Paranormal experiences to SDMB Skeptics

To our Skeptic/Non-believing friends-

Yeah, I’m religious, I’ve had very few “paranormal”/inexplicable/
way-too-coincidental experiences, which given enough effort I COULD rationalize away somehow (tho those aren’t why I’m religious). But I’ve heard stories from friends both religious & non where they can find no explanation which is not supernatural.

So- what have you experienced that is pretty darn odd & poses a challenge to your skepticism? How do you reason it out?

I’ve had a few such moments. The first one to come to mind, I was sixteenish; my best friend was a year and a half older than me. One day, I had talked to her in the morning, nothing out of the ordinary. Later that day, I was hanging out at home, fixing a snack around four in the afternoon and I suddenly got completely panicked and frantically started trying to call her. I couldn’t get ahold of her, left a couple messages at her home, couldn’t get ahold of her at any other number (she lived in a different town about an hour away, so I couldn’t just go to her house)… then maybe two hoursish later she calls me and says she was in an accident a couple hours before and totaled her car.

I’m not sure how to explain it, because it’s not that I was worried because I hadn’t heard from her (as I had talked to her that morning and knew she was going to be out and about), she wasn’t intending to make any special, long-distance driving trips or anything–just running errands and working her horses. If anyone has a rational explanation for this, I’d love to hear it.

Peace,
~mixie

One more thing–not a challenge to skepticism, but randomly funny anecdote. I practice Wicca (sort of), and went to a very, very small high school. There was this obnoxious Jr. high kid who was your typical fifteen year old, loud, un-funny, throwing peoples’ stuff in garbage cans, non-clever graffiti writing, destroying things for no reason, bad home life sort of trouble maker.
I wanted to beat him senseless on many, many occasions.
One day, in Spanish class he was being particularly obnoxious because there was a substitute teacher. I turned around and glared at him and he was like “What, are you going to put a spell on me or something?” So I continued wordlessly staring for maybe ten or fifteen seconds, then made some random, generic witchy-looking hand gesture (just to be a smartass)… and swear to god at that exact second, a ceiling tile fell and landed on his desk, heh. I have never seen someone jump so high–and the look on the faces in the rest of the class was absolutely priceless.
Totally deadpan, I was like “next time, I’ll aim a little more to the right”.

They were fixing the roofs and removing asbestos from my school at the time, so it’s not at all surprising to me that a tile would have fallen. I just think it’s great that it chose that exact moment and exact spot to come down, heh.

Peace,
~mixie

I want to be a skeptic, but there are simply too many subtle, weird things in my life for me to completely write off ‘wacko’ theories and thirdhand phenomina.

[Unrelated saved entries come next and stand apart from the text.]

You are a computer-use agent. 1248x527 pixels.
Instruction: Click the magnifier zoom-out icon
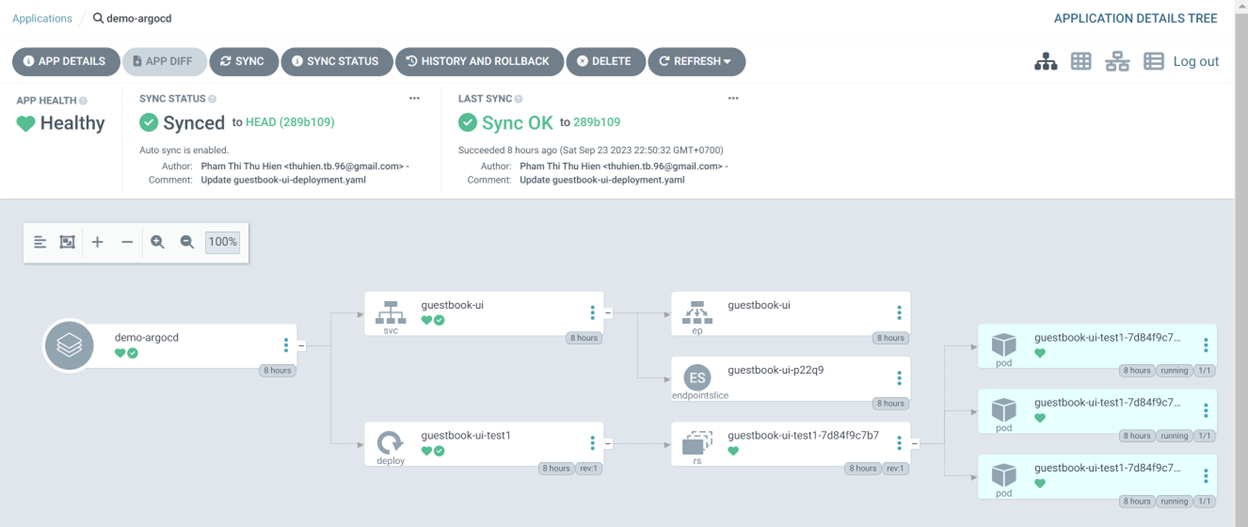(187, 242)
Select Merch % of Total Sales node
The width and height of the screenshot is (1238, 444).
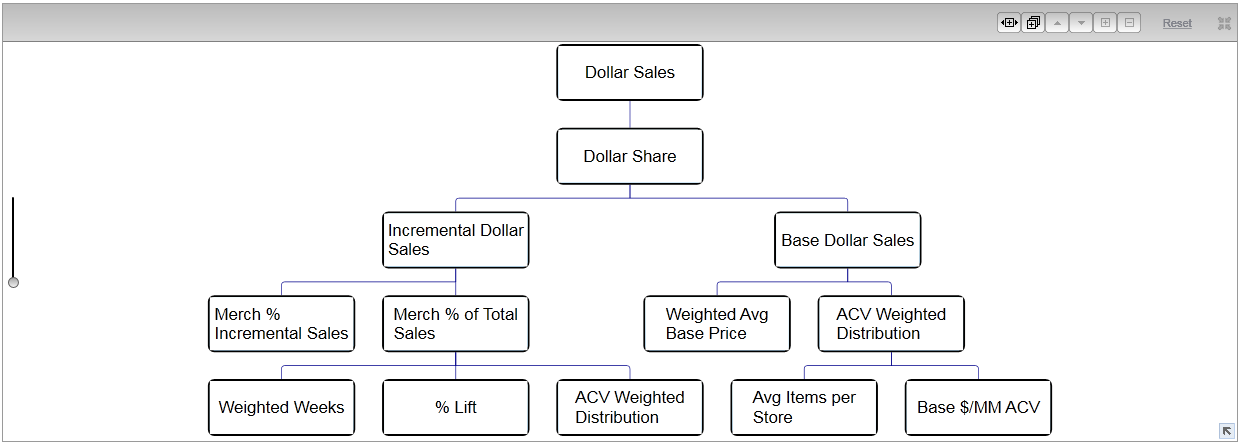point(456,324)

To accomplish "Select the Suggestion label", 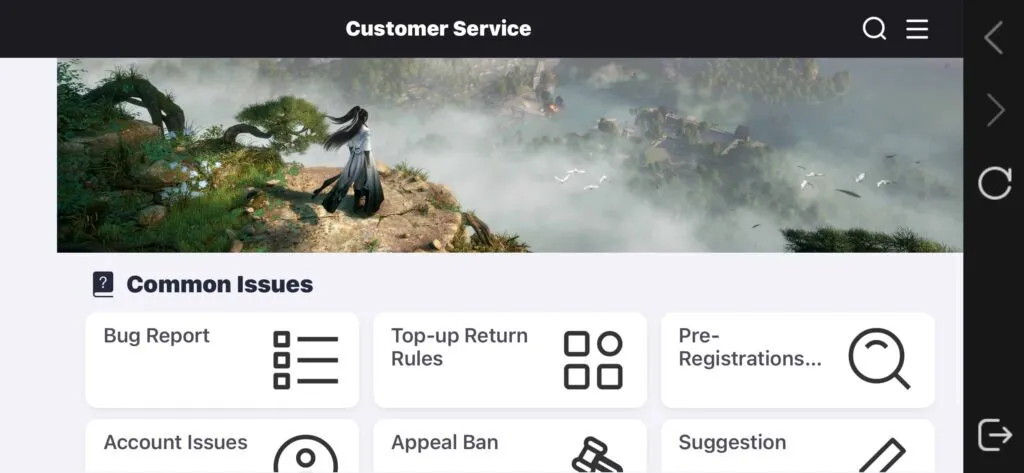I will pos(732,442).
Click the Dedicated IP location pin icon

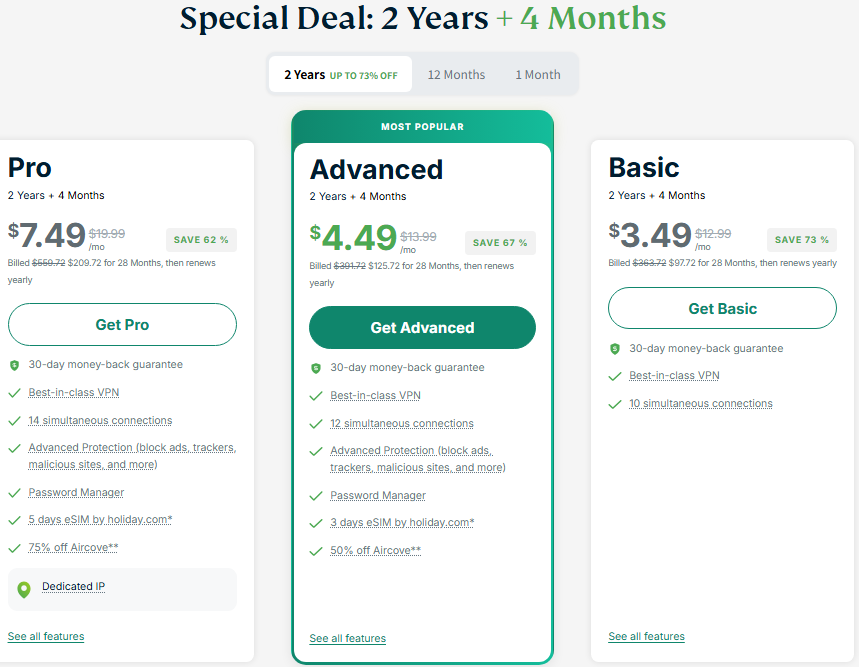pos(23,589)
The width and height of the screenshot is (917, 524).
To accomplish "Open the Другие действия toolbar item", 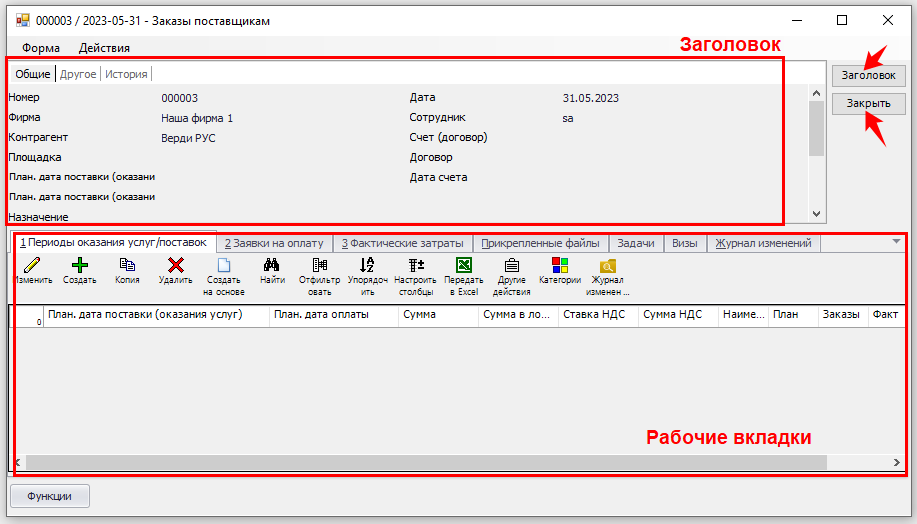I will [511, 266].
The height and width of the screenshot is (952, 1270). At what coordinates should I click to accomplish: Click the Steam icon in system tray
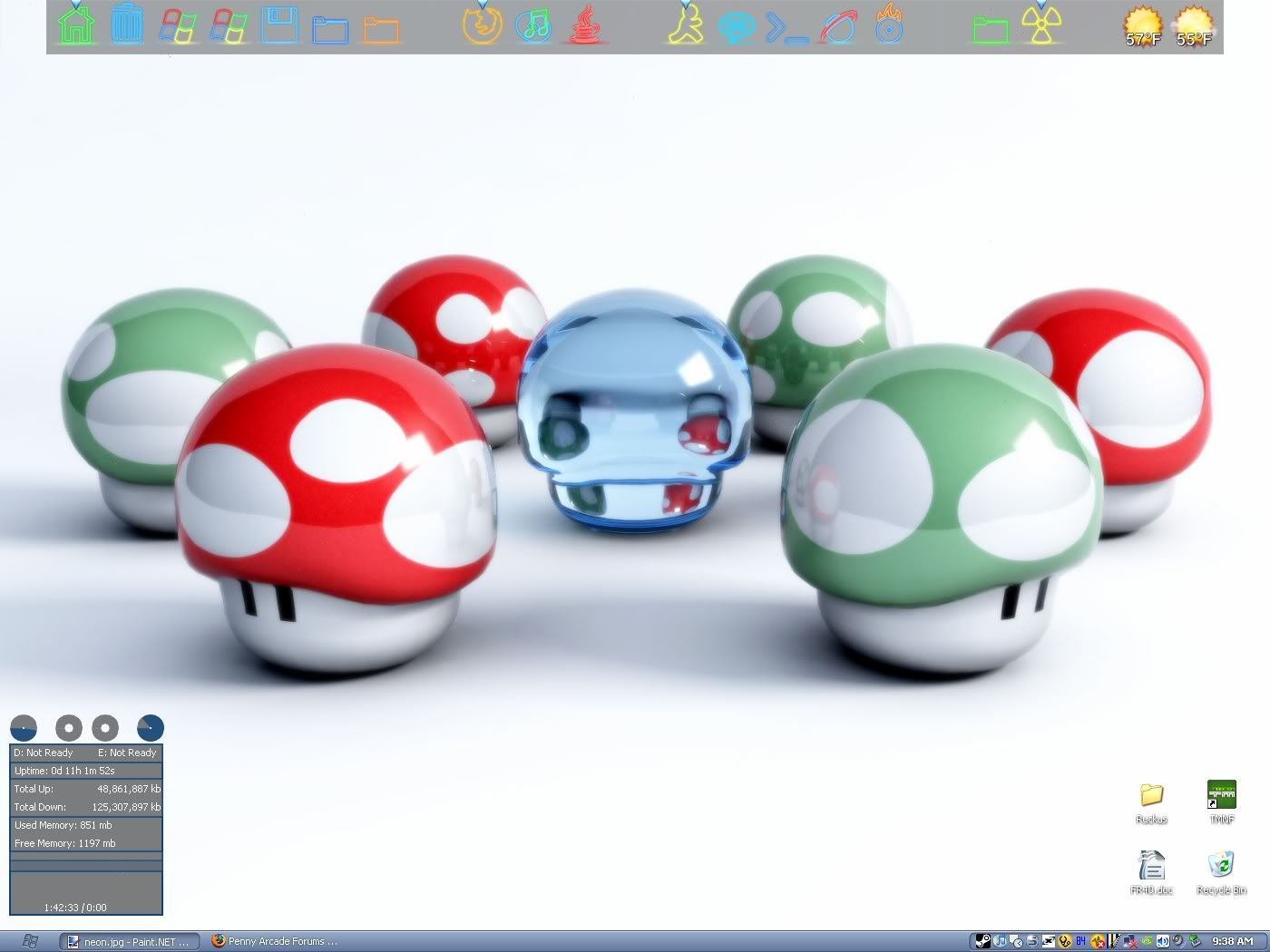tap(982, 941)
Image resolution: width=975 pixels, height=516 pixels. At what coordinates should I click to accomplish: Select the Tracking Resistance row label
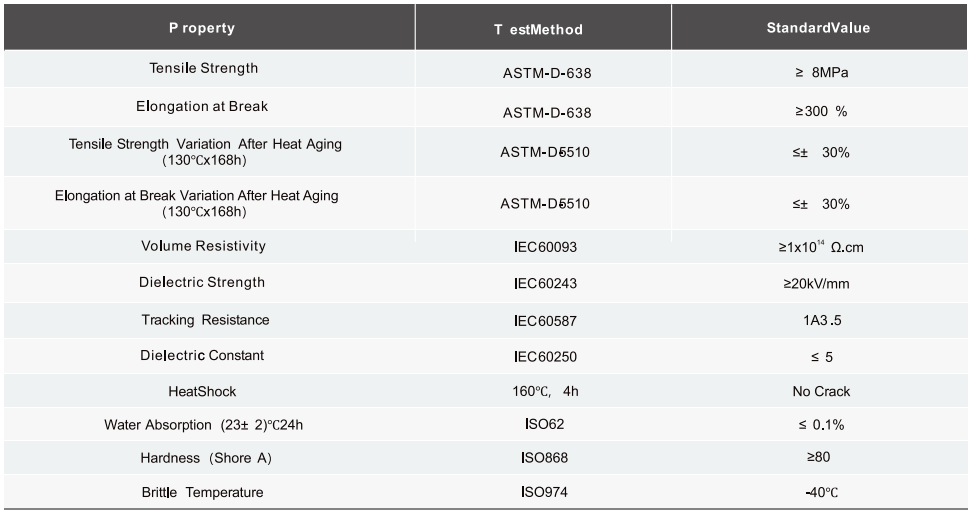point(205,320)
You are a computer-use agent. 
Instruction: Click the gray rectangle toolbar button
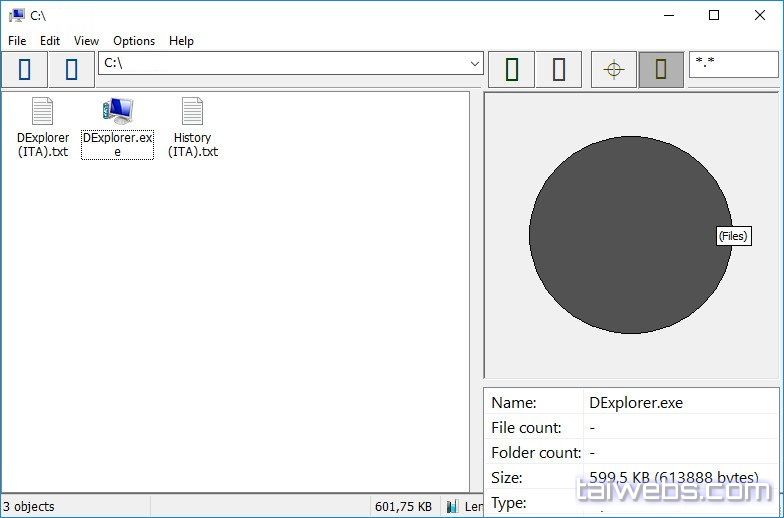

Like the fact that when I walk around my city at night, streetlights burn out at an average of one or two an hour as I pass. This may be related to the way that hardware dies horribly around me. Personal hardware within two years of purchase (not even waiting for the warrantee to void, thankfully). Other hardware far more frequently: I worked for a little while at a broadcast company and approximately $20-$30 thousand dollars of damage was caused over the course of my stay (three months) just by hardware simply dying when it was brought to me.

I have had several events where I’ll enter a room and any radios present fritz out and lose the channel. When I leave the room, the station returns. Other people entering and leaving cause no untoward side effects (save one man who caused the channel to come in clearer).

Also, if I say something IS, then it is almost always disproved within a day, often within a minute. I would say ‘always’, but then it would be proved wrong. For example, when I buy computer games, I always ditch the oversized case, although this means I can’t return the game. At the time, I had never had any need to return a game. When someone finally asked why I would void the return policy like that, I said I have never had a problem with a game CD, so it was unneccisary. Of course, that game didn’t function.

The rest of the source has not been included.